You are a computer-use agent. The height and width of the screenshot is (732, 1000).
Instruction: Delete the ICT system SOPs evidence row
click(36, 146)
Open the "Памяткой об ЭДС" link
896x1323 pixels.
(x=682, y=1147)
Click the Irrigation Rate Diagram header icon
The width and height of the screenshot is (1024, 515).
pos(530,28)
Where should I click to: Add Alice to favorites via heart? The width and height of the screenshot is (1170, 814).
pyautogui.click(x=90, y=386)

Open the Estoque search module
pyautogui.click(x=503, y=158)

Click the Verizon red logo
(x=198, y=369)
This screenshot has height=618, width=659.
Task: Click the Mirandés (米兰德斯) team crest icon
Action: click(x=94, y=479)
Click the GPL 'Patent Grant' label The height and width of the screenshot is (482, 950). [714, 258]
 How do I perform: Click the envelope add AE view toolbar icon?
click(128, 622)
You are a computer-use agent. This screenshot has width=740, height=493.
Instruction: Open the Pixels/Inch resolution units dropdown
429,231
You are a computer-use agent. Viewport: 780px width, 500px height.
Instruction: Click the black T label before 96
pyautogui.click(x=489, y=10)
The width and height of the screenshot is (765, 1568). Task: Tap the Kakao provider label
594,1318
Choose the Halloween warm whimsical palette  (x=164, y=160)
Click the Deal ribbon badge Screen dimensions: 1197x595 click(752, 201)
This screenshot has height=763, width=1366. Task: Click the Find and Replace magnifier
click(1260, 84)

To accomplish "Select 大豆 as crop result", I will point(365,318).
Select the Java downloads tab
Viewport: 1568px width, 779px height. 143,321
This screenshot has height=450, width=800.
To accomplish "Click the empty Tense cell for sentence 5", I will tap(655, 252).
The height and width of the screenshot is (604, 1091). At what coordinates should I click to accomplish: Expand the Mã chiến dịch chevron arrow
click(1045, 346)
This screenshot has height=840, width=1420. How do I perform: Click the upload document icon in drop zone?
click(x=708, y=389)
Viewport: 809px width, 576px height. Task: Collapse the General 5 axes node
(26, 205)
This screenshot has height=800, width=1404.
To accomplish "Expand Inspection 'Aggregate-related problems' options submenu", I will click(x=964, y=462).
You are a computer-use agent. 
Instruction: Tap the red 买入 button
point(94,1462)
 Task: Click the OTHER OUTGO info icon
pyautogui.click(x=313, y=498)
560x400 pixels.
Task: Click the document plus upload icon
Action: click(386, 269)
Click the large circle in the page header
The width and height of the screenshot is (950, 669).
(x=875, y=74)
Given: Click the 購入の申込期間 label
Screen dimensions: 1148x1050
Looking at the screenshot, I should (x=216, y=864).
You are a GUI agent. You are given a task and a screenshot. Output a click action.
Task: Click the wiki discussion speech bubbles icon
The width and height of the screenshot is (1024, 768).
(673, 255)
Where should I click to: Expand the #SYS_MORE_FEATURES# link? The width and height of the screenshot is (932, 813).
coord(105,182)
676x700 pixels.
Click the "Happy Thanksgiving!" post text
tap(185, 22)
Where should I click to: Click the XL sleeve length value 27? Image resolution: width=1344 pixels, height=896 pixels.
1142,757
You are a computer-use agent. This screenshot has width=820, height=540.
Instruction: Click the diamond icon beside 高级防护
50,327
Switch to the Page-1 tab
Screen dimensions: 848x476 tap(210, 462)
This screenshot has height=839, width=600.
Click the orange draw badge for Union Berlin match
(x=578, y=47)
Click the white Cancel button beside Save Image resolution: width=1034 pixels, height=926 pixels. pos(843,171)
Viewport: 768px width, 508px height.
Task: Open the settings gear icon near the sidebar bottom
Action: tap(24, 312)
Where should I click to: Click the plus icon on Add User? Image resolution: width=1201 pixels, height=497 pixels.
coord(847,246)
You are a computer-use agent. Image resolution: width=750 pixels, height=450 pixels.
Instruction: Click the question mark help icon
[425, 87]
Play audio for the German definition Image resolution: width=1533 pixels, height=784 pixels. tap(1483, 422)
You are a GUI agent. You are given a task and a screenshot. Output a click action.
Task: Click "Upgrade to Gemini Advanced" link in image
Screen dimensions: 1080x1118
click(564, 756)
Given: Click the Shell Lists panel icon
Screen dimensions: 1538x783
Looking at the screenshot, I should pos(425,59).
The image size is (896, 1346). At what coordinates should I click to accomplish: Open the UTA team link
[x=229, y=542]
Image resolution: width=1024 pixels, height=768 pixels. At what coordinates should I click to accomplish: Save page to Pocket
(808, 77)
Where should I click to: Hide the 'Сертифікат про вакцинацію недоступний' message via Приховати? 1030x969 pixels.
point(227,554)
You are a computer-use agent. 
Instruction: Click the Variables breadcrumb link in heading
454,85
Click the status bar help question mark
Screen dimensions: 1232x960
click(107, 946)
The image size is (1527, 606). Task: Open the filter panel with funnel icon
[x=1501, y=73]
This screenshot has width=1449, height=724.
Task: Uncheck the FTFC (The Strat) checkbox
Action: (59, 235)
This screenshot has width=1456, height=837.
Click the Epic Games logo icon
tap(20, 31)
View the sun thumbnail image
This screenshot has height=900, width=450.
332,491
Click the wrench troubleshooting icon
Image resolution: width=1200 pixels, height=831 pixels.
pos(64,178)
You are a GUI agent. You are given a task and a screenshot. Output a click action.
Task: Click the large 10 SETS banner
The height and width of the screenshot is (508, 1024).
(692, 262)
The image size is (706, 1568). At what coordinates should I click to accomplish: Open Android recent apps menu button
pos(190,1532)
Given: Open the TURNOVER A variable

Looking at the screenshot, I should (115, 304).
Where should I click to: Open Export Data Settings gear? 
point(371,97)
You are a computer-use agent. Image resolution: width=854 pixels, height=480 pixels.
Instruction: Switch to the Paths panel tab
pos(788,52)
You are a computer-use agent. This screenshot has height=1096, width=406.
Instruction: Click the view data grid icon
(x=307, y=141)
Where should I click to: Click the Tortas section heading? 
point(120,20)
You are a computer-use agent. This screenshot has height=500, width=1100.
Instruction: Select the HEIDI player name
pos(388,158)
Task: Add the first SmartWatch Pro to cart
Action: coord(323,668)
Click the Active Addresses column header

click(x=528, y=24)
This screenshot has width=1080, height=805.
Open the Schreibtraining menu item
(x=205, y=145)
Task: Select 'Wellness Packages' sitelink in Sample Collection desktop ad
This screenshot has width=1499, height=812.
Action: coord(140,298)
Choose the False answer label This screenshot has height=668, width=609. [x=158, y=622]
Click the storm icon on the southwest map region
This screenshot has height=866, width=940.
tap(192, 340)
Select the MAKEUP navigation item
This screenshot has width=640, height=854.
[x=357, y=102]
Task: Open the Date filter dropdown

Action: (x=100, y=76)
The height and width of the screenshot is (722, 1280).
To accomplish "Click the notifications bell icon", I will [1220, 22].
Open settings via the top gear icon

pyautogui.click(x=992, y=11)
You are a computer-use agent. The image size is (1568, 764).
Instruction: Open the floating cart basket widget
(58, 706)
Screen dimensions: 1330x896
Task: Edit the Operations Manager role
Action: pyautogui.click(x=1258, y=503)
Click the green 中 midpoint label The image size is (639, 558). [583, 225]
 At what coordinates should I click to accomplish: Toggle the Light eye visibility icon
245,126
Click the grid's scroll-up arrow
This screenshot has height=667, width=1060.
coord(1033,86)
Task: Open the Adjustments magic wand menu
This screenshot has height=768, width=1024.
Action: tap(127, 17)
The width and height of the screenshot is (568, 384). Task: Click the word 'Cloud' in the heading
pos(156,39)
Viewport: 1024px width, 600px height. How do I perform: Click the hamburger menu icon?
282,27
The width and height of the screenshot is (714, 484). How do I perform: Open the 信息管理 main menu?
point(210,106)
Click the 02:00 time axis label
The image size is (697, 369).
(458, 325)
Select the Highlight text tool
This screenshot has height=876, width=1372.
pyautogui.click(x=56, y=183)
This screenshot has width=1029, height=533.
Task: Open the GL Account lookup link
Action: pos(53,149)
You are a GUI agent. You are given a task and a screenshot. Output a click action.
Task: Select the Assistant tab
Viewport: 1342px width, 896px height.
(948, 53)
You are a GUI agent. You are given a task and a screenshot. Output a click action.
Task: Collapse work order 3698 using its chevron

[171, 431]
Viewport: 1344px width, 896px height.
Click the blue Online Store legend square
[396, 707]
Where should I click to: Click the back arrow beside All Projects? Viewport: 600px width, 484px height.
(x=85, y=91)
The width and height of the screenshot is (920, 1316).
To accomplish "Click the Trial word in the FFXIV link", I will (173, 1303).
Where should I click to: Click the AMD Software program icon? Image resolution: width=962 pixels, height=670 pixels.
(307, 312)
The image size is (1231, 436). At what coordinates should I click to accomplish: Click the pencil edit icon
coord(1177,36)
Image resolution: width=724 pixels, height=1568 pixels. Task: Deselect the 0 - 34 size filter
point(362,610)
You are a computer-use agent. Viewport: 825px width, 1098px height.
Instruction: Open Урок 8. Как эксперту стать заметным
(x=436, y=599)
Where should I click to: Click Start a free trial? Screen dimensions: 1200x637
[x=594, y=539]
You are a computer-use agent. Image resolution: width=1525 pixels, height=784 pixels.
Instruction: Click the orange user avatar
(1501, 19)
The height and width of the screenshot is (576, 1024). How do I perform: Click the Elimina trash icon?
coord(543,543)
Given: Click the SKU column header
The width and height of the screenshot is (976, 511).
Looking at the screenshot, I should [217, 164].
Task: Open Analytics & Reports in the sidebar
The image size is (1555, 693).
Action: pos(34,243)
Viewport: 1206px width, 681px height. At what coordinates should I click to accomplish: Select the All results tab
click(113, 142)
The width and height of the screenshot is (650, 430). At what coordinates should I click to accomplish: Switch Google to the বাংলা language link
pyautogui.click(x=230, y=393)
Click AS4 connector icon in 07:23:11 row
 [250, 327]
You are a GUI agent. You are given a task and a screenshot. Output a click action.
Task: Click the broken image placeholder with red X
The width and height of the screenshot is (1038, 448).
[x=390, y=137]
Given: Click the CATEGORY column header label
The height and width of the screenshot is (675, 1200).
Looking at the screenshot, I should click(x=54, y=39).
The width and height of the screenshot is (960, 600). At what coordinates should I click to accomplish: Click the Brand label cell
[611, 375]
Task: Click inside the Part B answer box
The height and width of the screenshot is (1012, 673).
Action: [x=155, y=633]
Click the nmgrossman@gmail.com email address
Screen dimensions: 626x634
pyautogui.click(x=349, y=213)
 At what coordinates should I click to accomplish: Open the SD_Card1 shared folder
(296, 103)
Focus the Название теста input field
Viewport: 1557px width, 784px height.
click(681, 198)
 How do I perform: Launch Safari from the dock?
========================================
- _REQUIRED ACTION_
Give a tally of the lines in the listing above that contain the word "answer", and provide nothing beyond the number.

- _SOLUTION FOR THIS EXERCISE_
2